**FRAGMENTO SELECCIONADO:**
▼

Obispos y Arzobispos de la Sede Hispalense:
   Marcelo Spínola y Maestre (1896-1906), párroco de San Lorenzo, canónigo, obispo auxiliar del cardenal Lluch (con el título de obispo de Milo) llegó al arzobispado proveniente de la diócesis malagueña. Fundador de las Esclavas del Divino Corazón, conocidas popularmente como las Esclavas Concepcionistas. Fundador del periódico El Correo de Andalucía. Beatificado en 1987 por Juan Pablo II.
Arzobispos de la Sede Hispalense que han ostentado el Cardenalato:
     La mayoría de ellos han sido promovidos cuando ya ocupaban la sede hispalense, y la rara excepción de algún arzobispo nombrado cardenal tras su renuncia a la archidiócesis de Sevilla. Sobre cada cardenal daremos su nombre, entre paréntesis las fechas de su permanencia en el arzobispado de Sevilla, fecha de su promoción al cardenalato con el título del mismo, fecha de su muerte, y nuevamente entre paréntesis el papa que lo ha creado cardenal.

▲

**EXTRACTO DE DATOS:**

▼

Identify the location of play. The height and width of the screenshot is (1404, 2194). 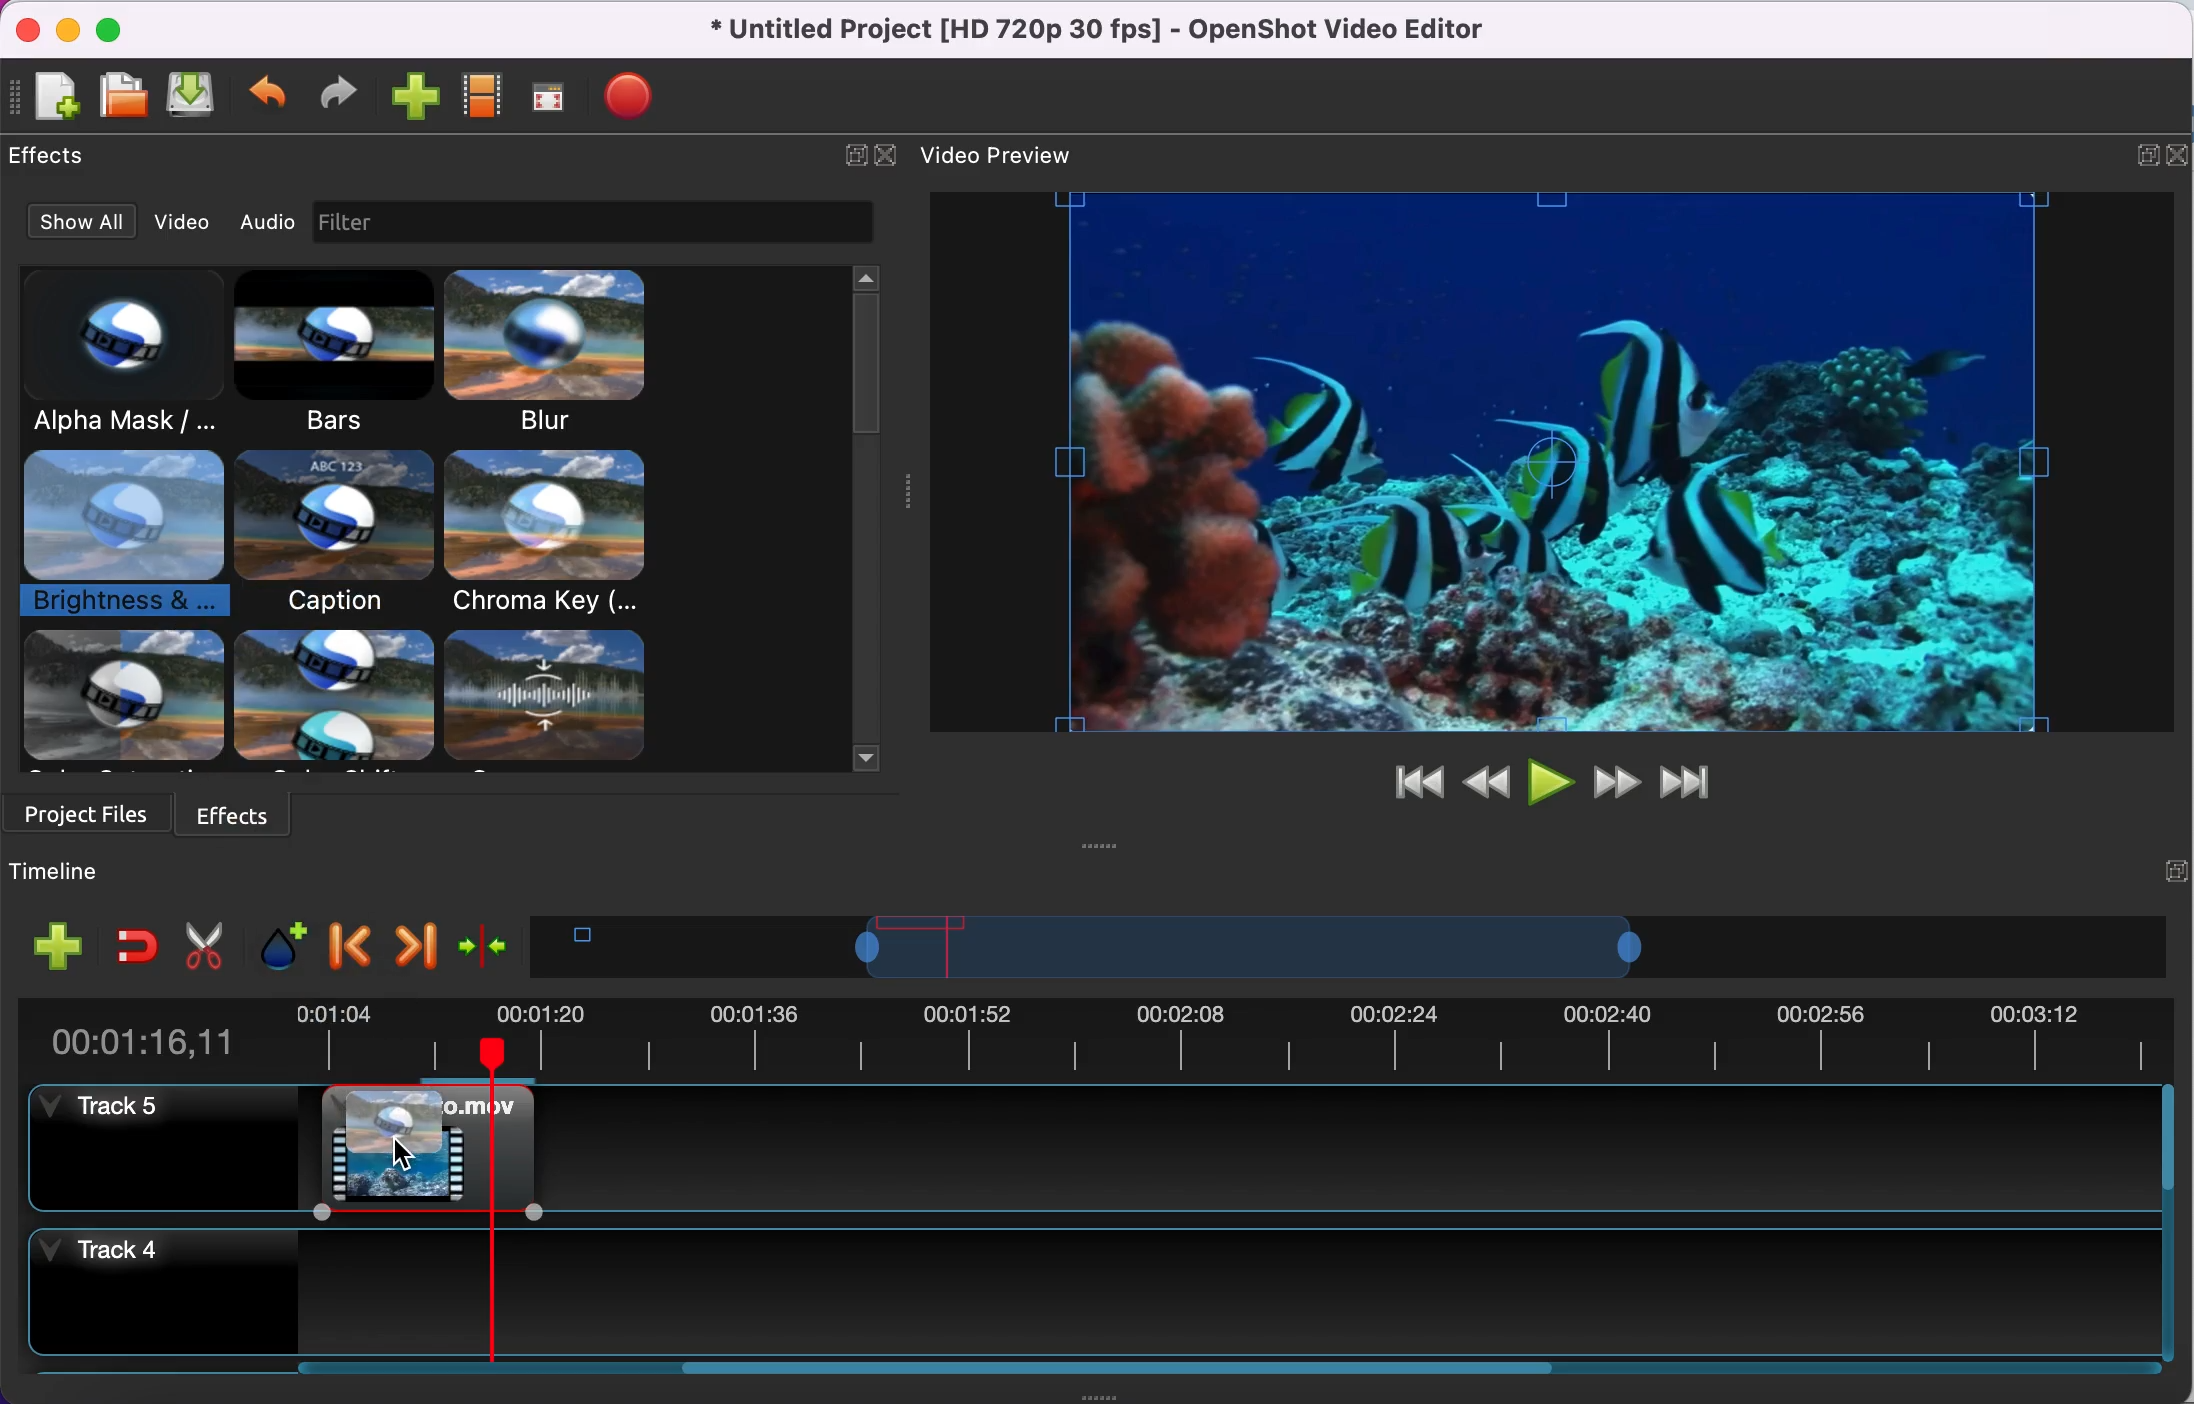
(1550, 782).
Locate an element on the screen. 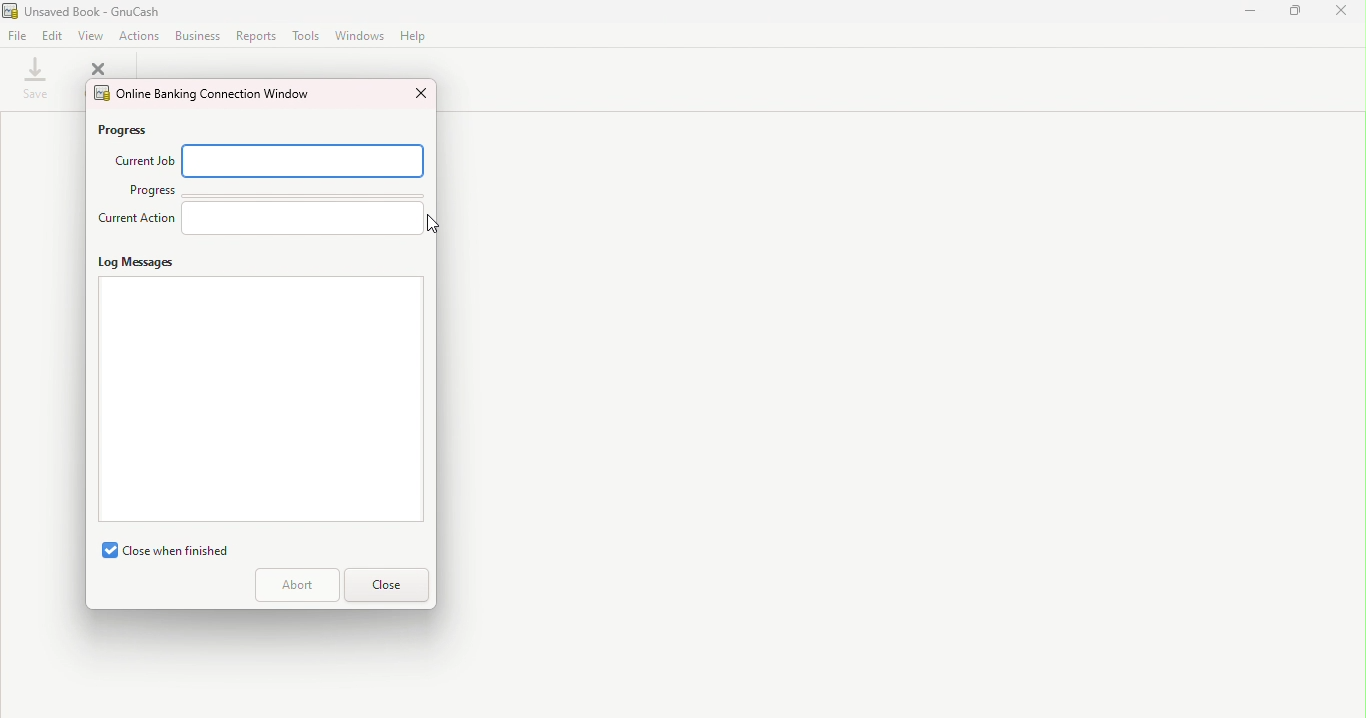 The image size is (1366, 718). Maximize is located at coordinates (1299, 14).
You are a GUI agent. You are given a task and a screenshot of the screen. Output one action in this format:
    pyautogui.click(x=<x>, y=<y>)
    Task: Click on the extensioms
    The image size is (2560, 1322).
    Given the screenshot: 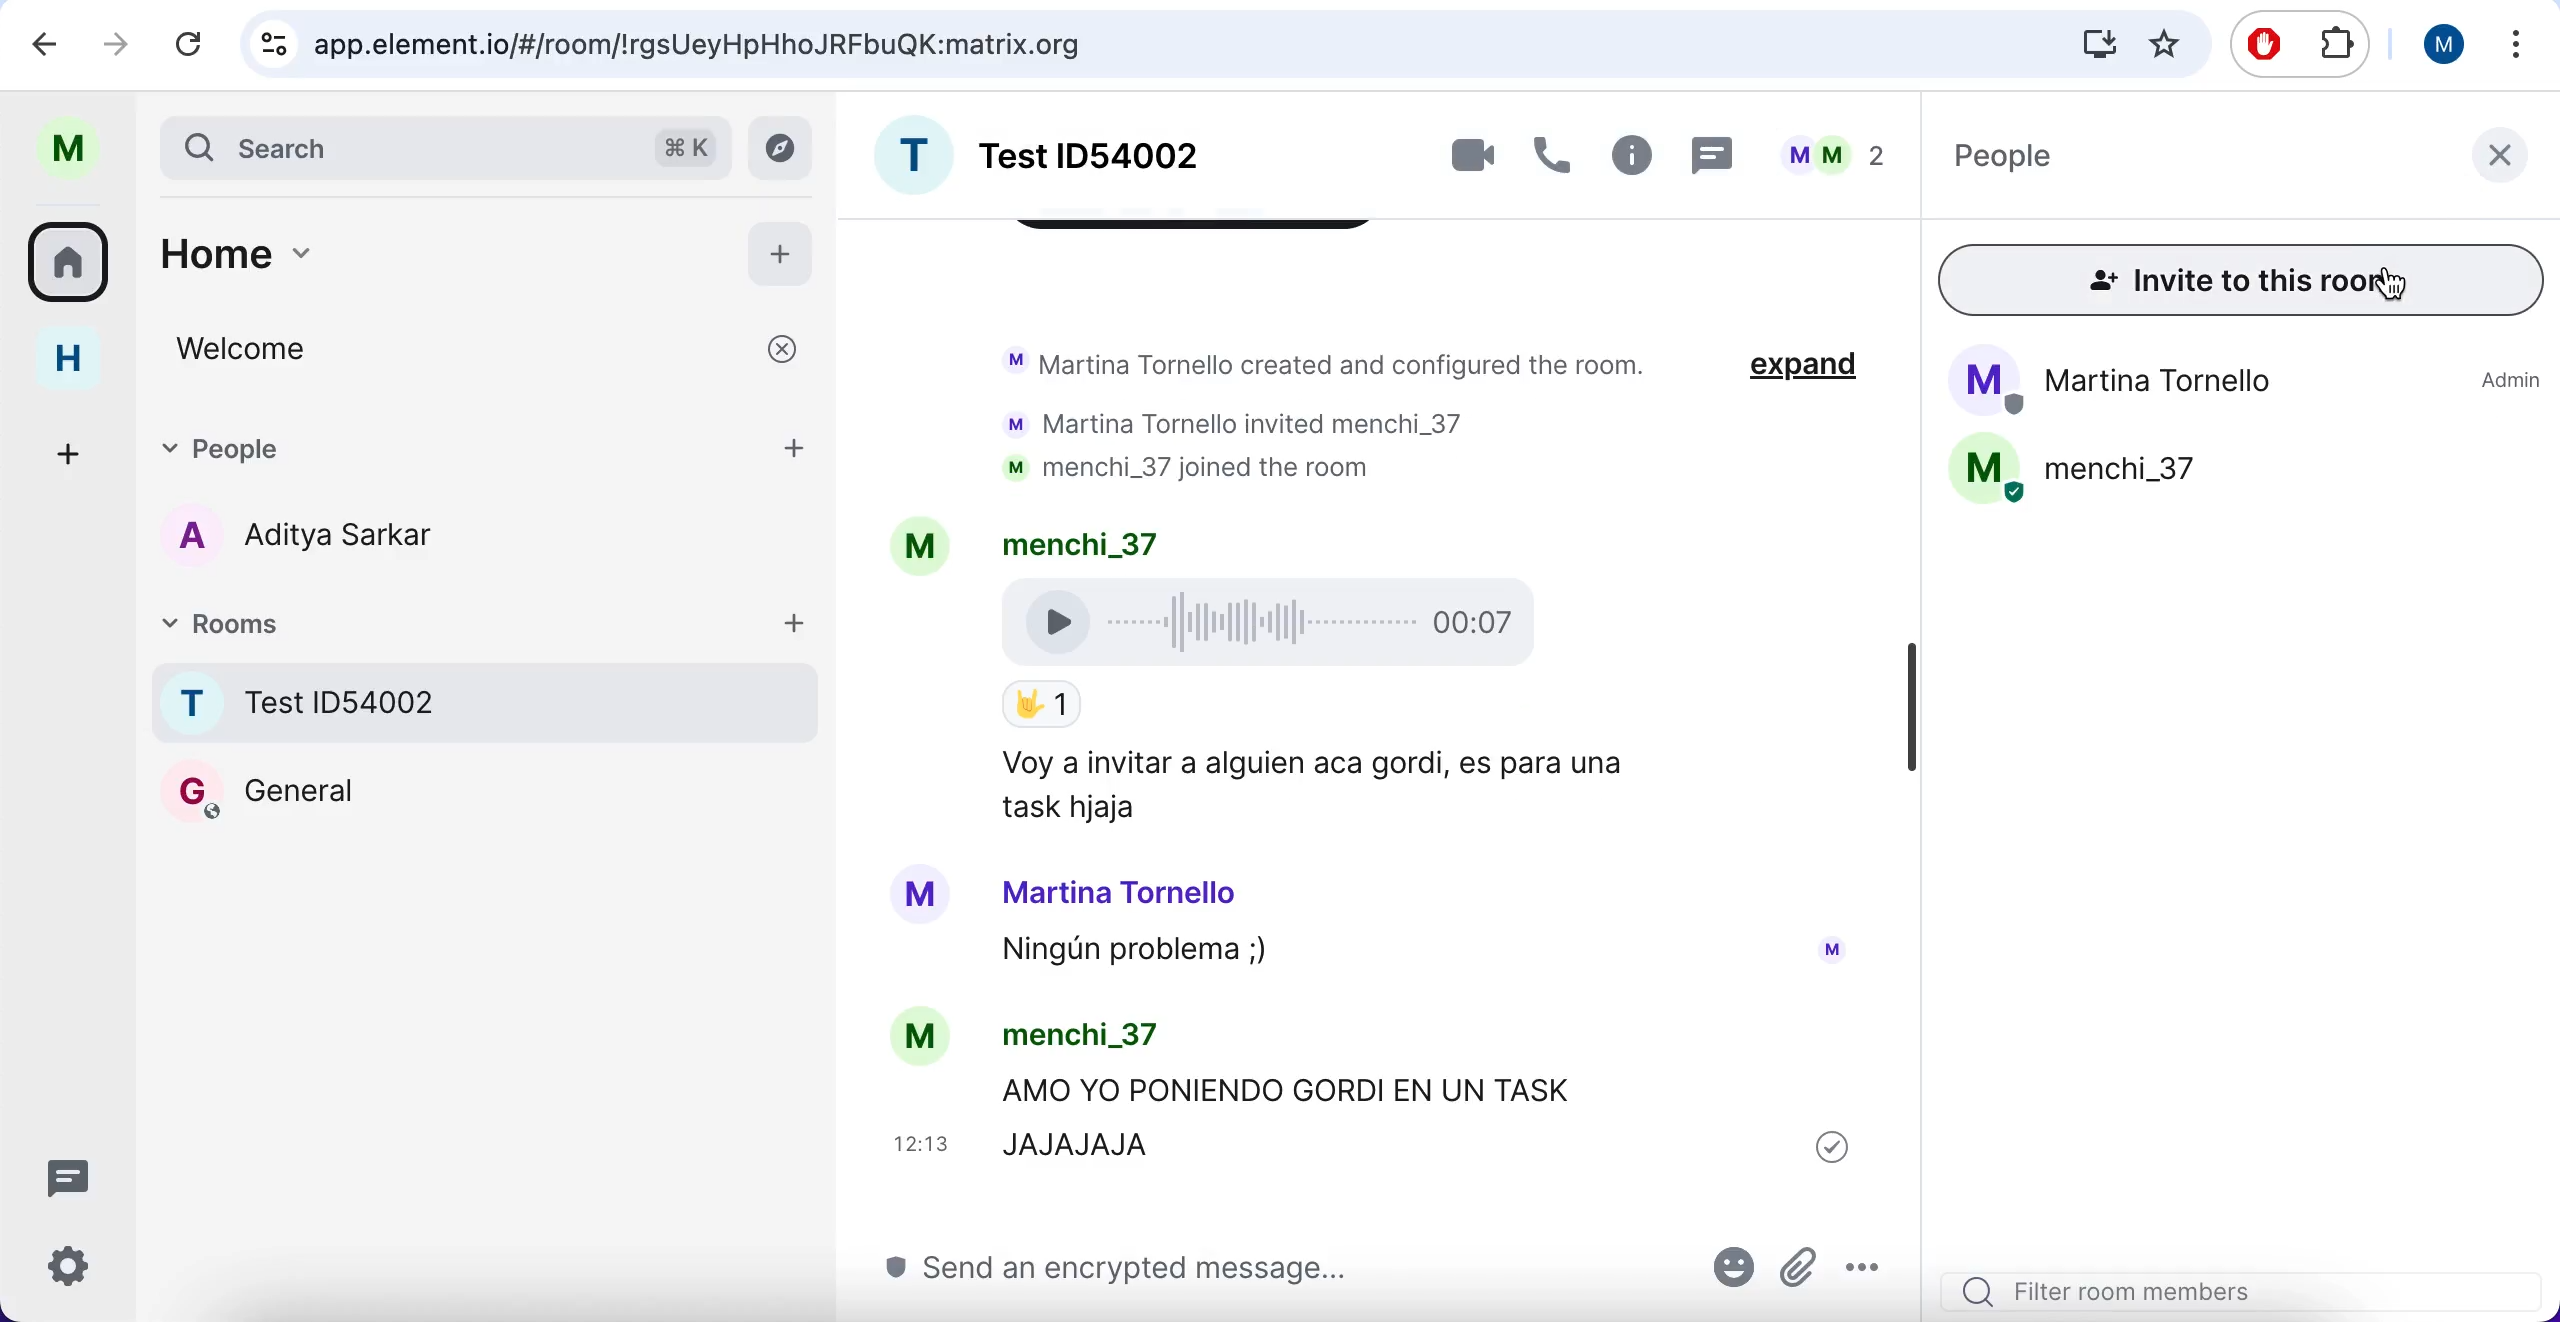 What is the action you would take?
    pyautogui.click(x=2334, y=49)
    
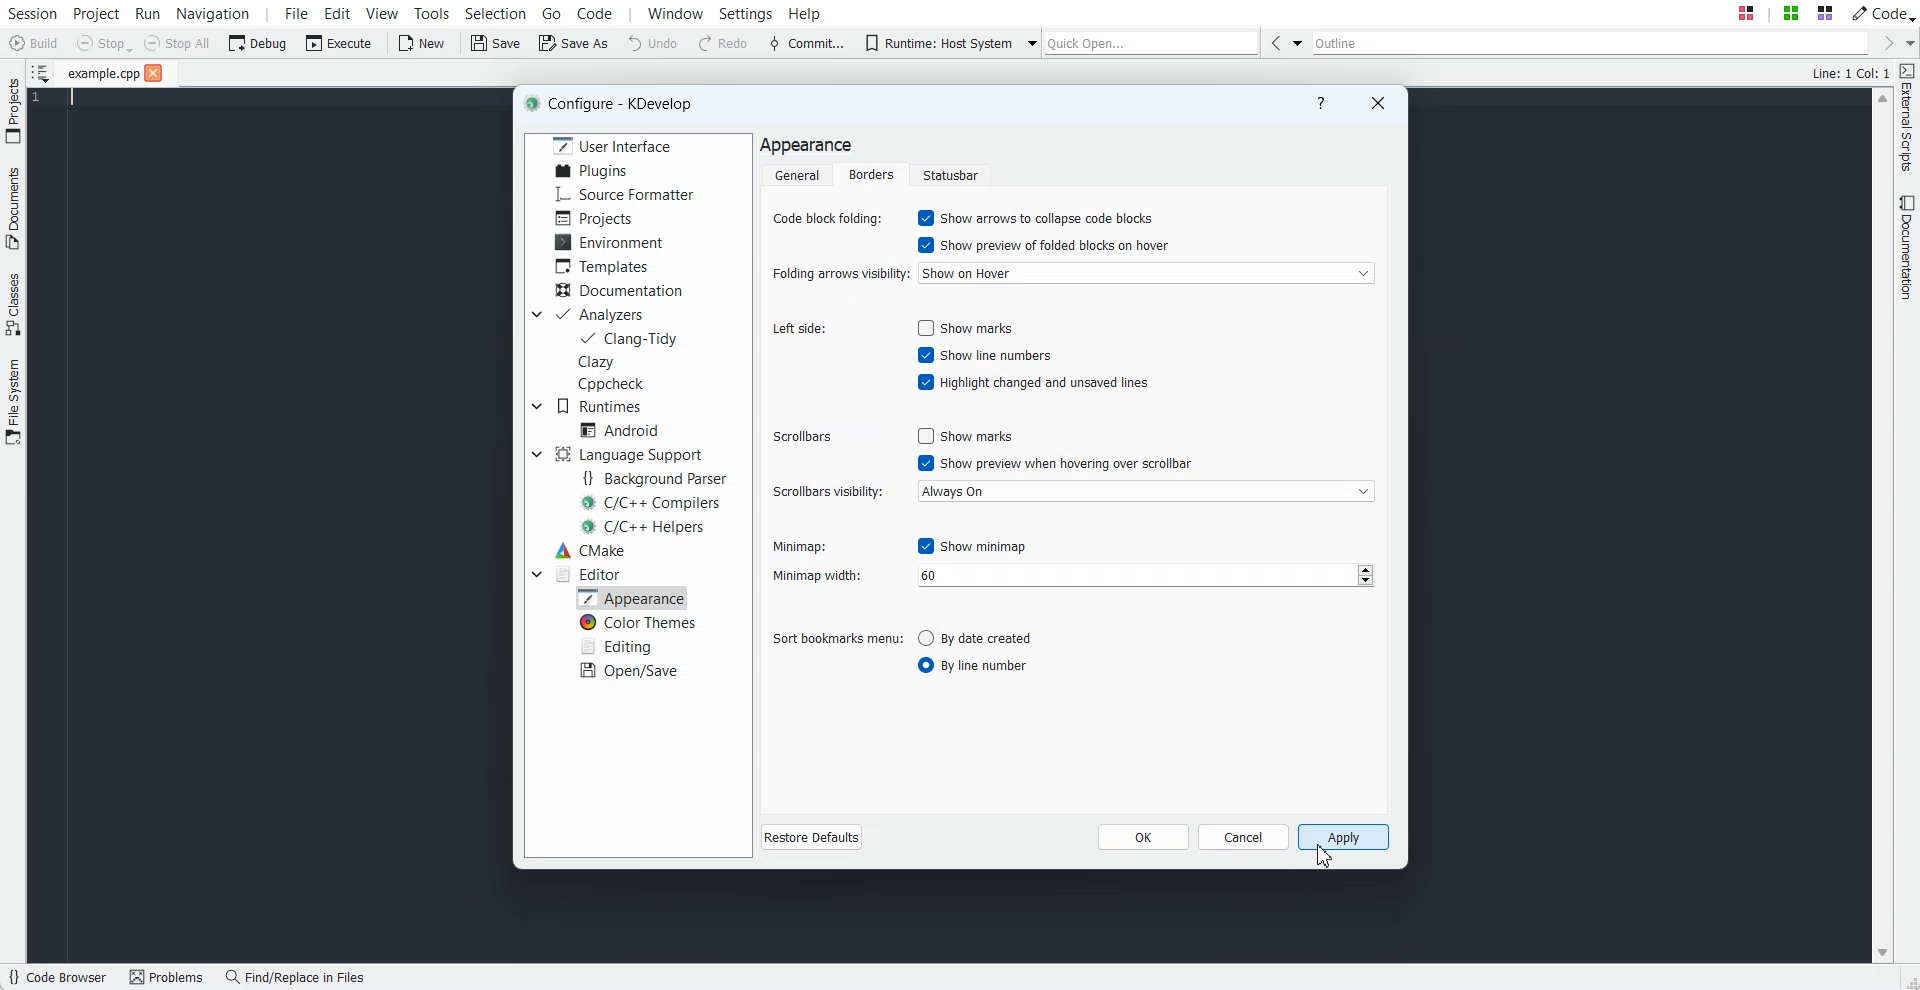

▲

**TAREAS ESCRITAS:**
**a)** Según el fragmento sobre los arzobispos de Sevilla, ¿qué periódico fundó Marcelo Spínola y Maestre?
**b)** Actualiza el pasaje del fragmento sobre los arzobispos de Sevilla que empieza en "Arzobispos de la Sede Hispalense que" y termina en "ha creado cardenal.", sustituyendo "papa" por "pontífice".
**c)** Prolonga el texto sobre los arzobispos de Sevilla a partir de su última oración.

**RESULTADOS POR TAREA:**
**a)** El Correo de Andalucía.

**b)**
Arzobispos de la Sede Hispalense que han ostentado el Cardenalato:
     La mayoría de ellos han sido promovidos cuando ya ocupaban la sede hispalense, y la rara excepción de algún arzobispo nombrado cardenal tras su renuncia a la archidiócesis de Sevilla. Sobre cada cardenal daremos su nombre, entre paréntesis las fechas de su permanencia en el arzobispado de Sevilla, fecha de su promoción al cardenalato con el título del mismo, fecha de su muerte, y nuevamente entre paréntesis el pontífice que lo ha creado cardenal.

**c)**
     Marcelo Spínola y Maestre (1895 - + 1906), cardenal: 11 diciembre 1905. (Pío X). [José Leonardo Ruiz Sánchez, y Leandro Álvarez Rey, Sevilla Contemporánea, en Historia de la Iglesia de Sevilla. Editorial Castillejo. Sevilla, 1992].      
Conozcamos mejor la Biografía del Beato Cardenal Marcelo Spínola, personaje a quien está dedicada esta calle;
     Marcelo Spínola y Maestre, (San Fernando, Cádiz, 14 de enero de 1835 – Sevilla, 19 de enero de 1906). Cardenal, fundador de congregación religiosa y beato.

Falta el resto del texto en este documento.